*Task*
The data below contains pictures, which are to be skipped; the lines starting at the line with "Task: Show the History panel" and ending at the line with "Instruction: Click the Directorio path field" are to be output exactly, both ends included.

[Items listed in a dataset]
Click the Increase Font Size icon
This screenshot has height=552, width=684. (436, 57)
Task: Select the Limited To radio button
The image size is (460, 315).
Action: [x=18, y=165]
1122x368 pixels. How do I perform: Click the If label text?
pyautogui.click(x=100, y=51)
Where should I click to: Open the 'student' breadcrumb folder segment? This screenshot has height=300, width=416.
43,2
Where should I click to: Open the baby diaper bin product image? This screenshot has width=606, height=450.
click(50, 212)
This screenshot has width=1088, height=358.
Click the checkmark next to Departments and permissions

* * *

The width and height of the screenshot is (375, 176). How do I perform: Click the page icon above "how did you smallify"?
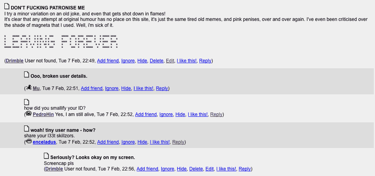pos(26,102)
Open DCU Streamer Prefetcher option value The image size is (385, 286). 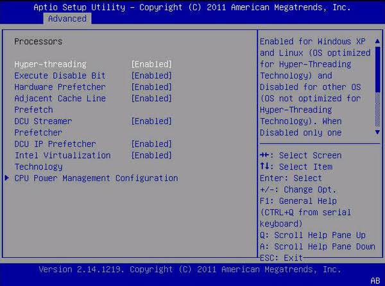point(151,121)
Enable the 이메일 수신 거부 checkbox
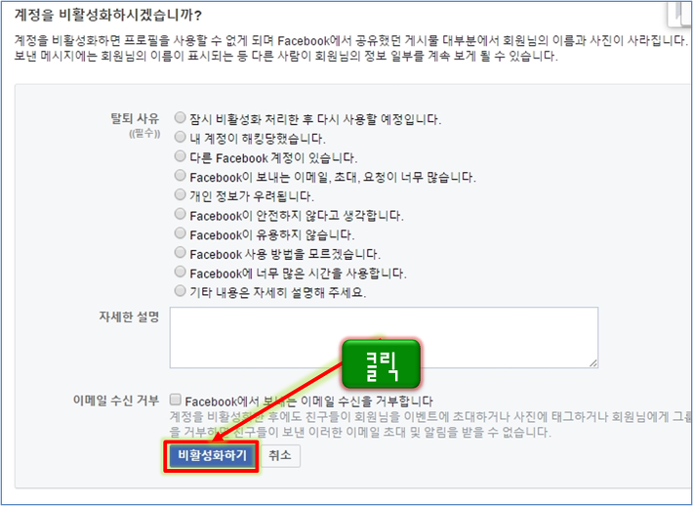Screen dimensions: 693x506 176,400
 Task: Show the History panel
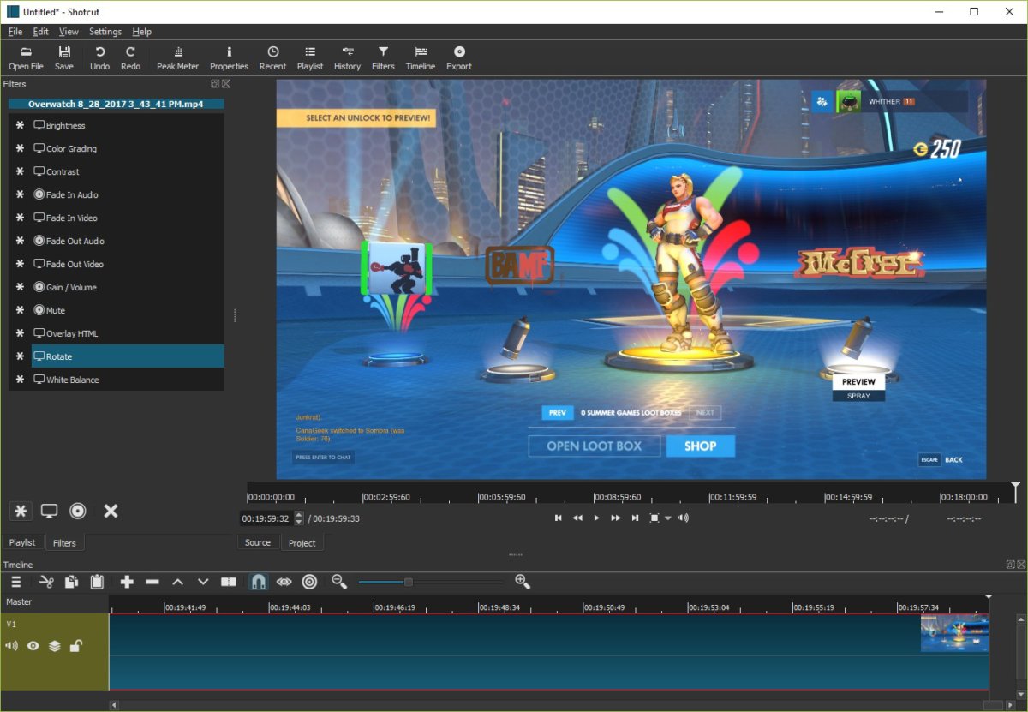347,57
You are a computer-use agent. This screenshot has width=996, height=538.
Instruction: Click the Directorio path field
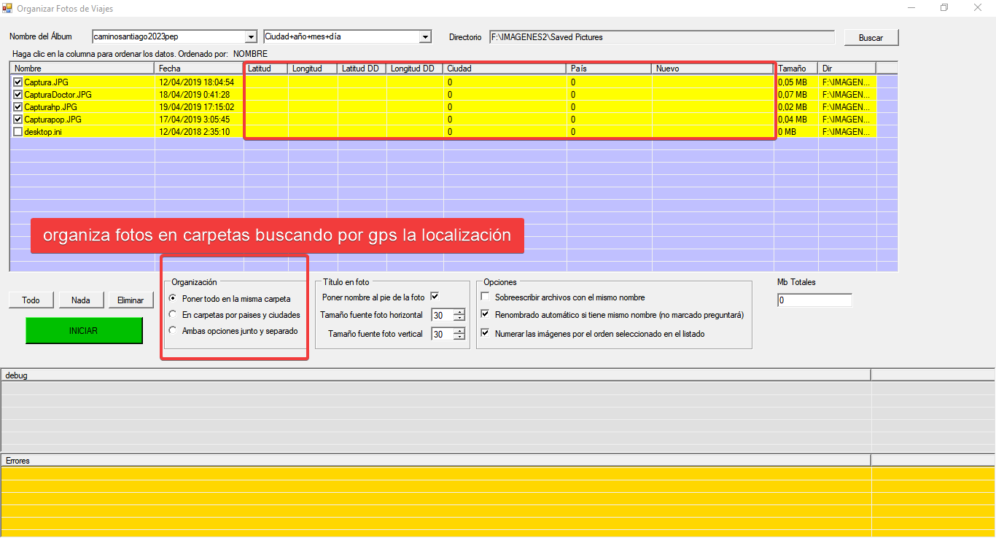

*Answer for this exercise*
 Task: Show the History panel
347,57
You are a computer-use agent. This screenshot has width=996, height=538.
Instruction: Click the Directorio path field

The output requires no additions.